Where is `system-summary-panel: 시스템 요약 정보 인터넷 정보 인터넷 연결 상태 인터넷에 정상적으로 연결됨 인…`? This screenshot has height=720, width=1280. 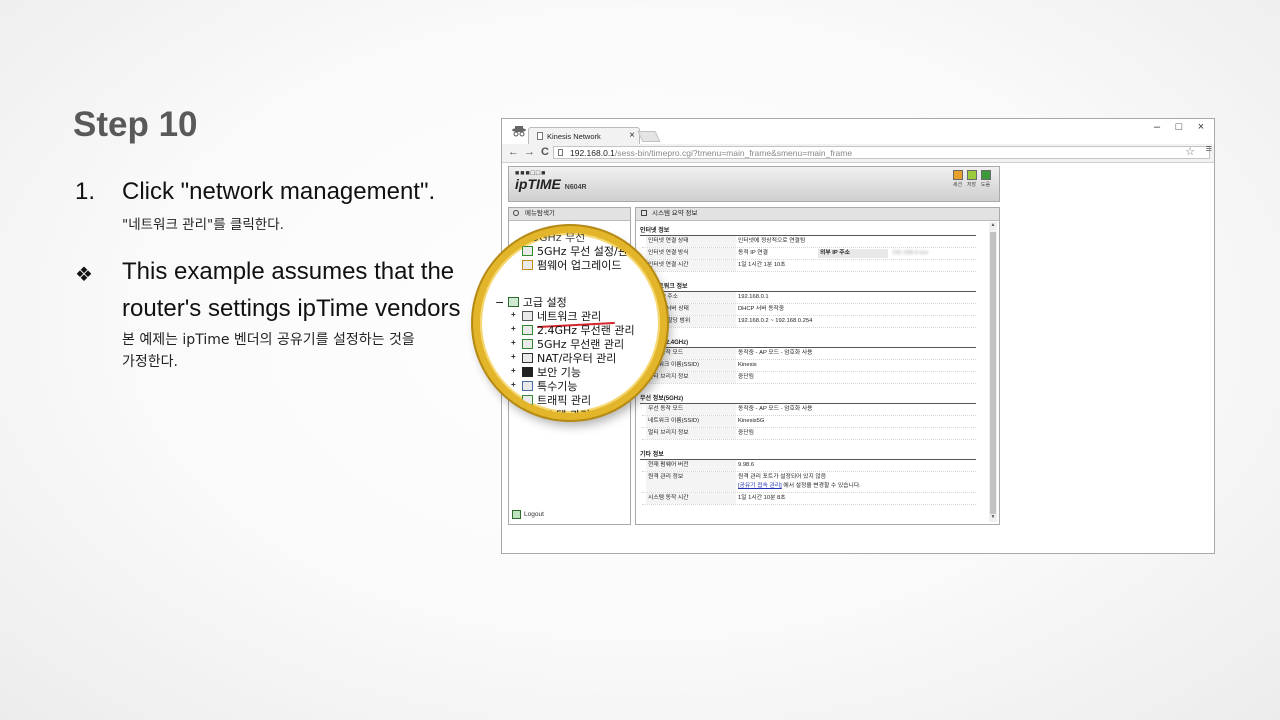 system-summary-panel: 시스템 요약 정보 인터넷 정보 인터넷 연결 상태 인터넷에 정상적으로 연결됨 인… is located at coordinates (818, 366).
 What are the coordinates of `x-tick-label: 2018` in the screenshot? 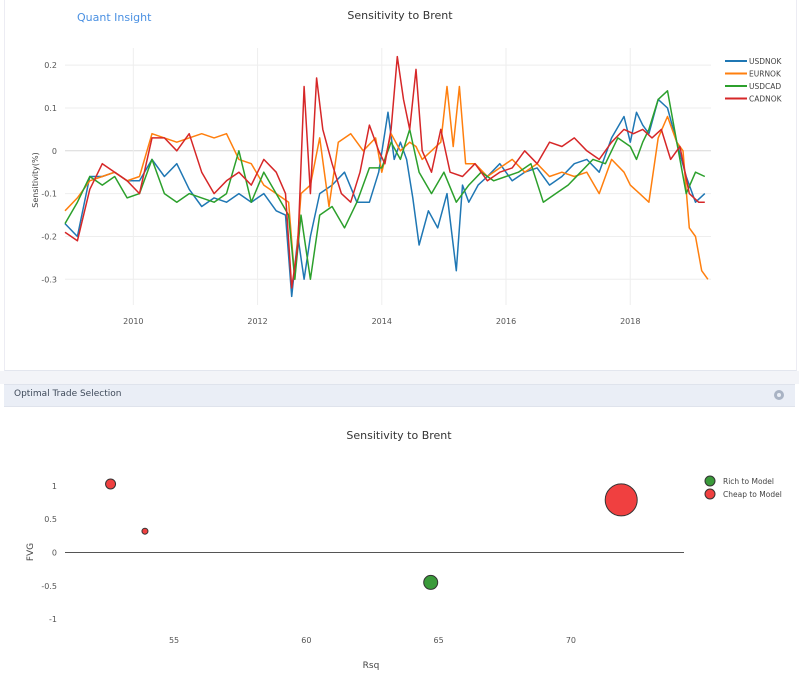 It's located at (630, 322).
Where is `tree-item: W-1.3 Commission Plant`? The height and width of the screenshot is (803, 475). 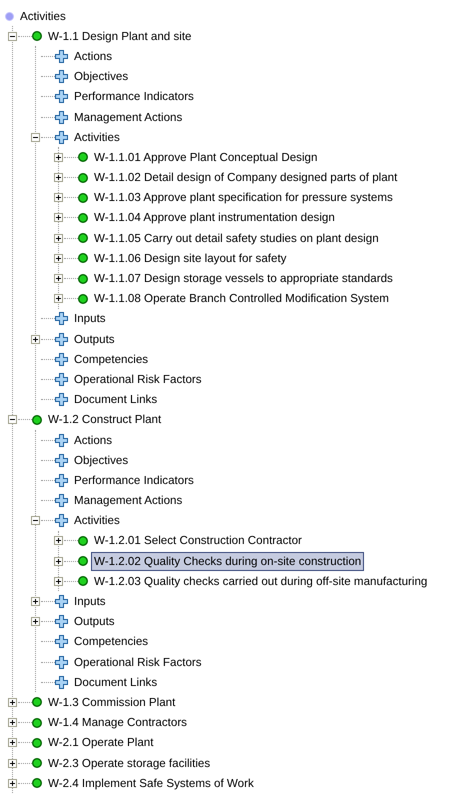
tree-item: W-1.3 Commission Plant is located at coordinates (112, 702).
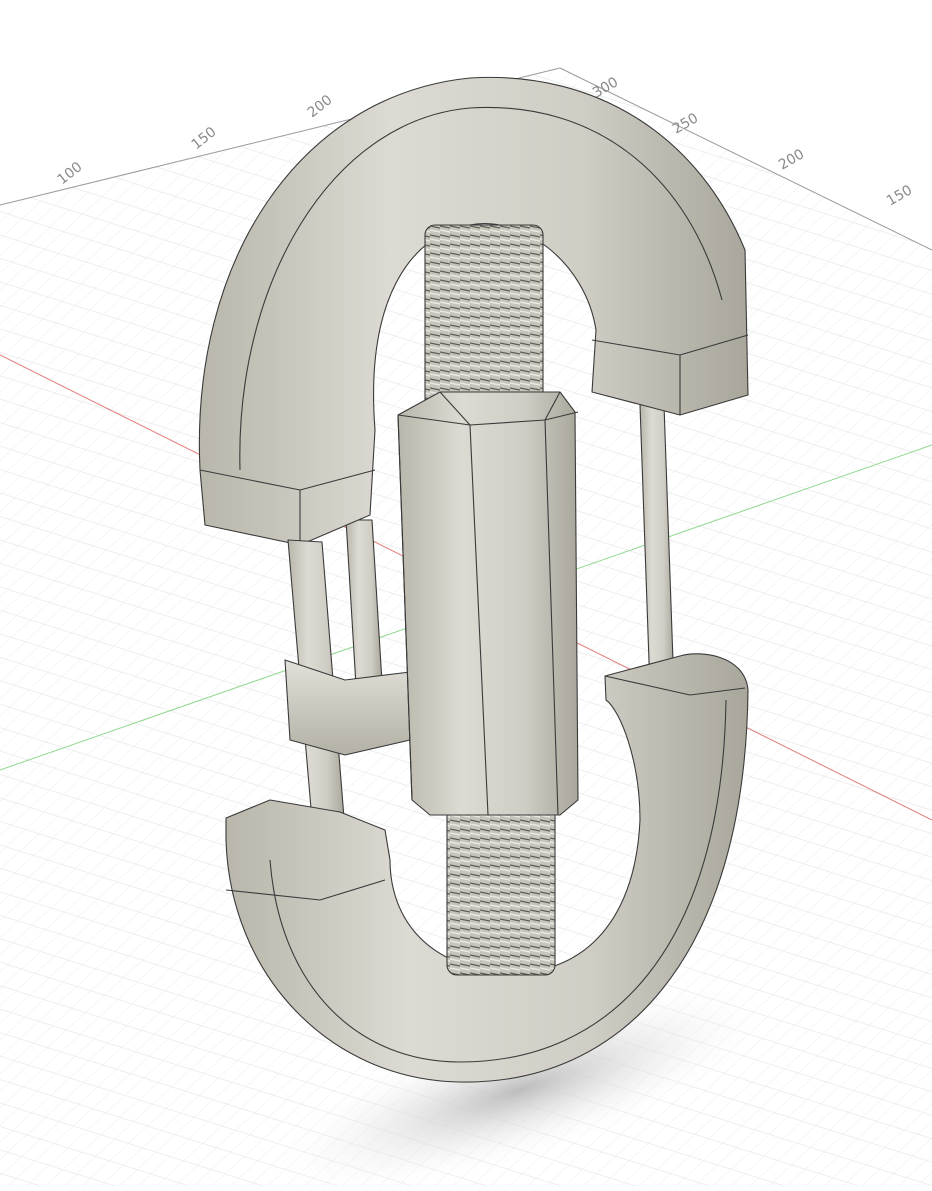 The height and width of the screenshot is (1191, 932). What do you see at coordinates (70, 174) in the screenshot?
I see `ruler-label: 100` at bounding box center [70, 174].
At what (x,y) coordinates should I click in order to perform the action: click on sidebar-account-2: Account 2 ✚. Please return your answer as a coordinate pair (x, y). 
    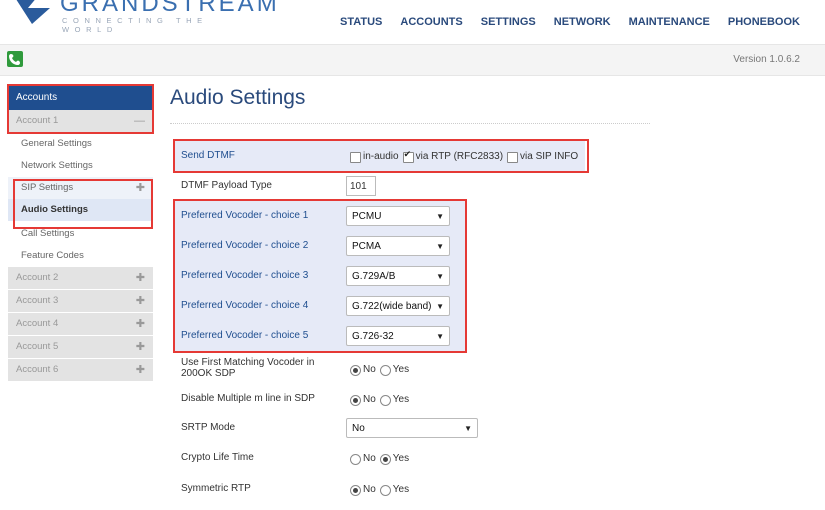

» **PROBLEM**: Reproduce the records above word for word, starting at the line that contains "is (803, 475)." and ending at the line that contains "tree-item: W-1.3 Commission Plant is", including both of those lines. Leave the pictures out.

» **EXPECTED ANSWER**:
Where is `tree-item: W-1.3 Commission Plant`? The height and width of the screenshot is (803, 475). 
tree-item: W-1.3 Commission Plant is located at coordinates (112, 702).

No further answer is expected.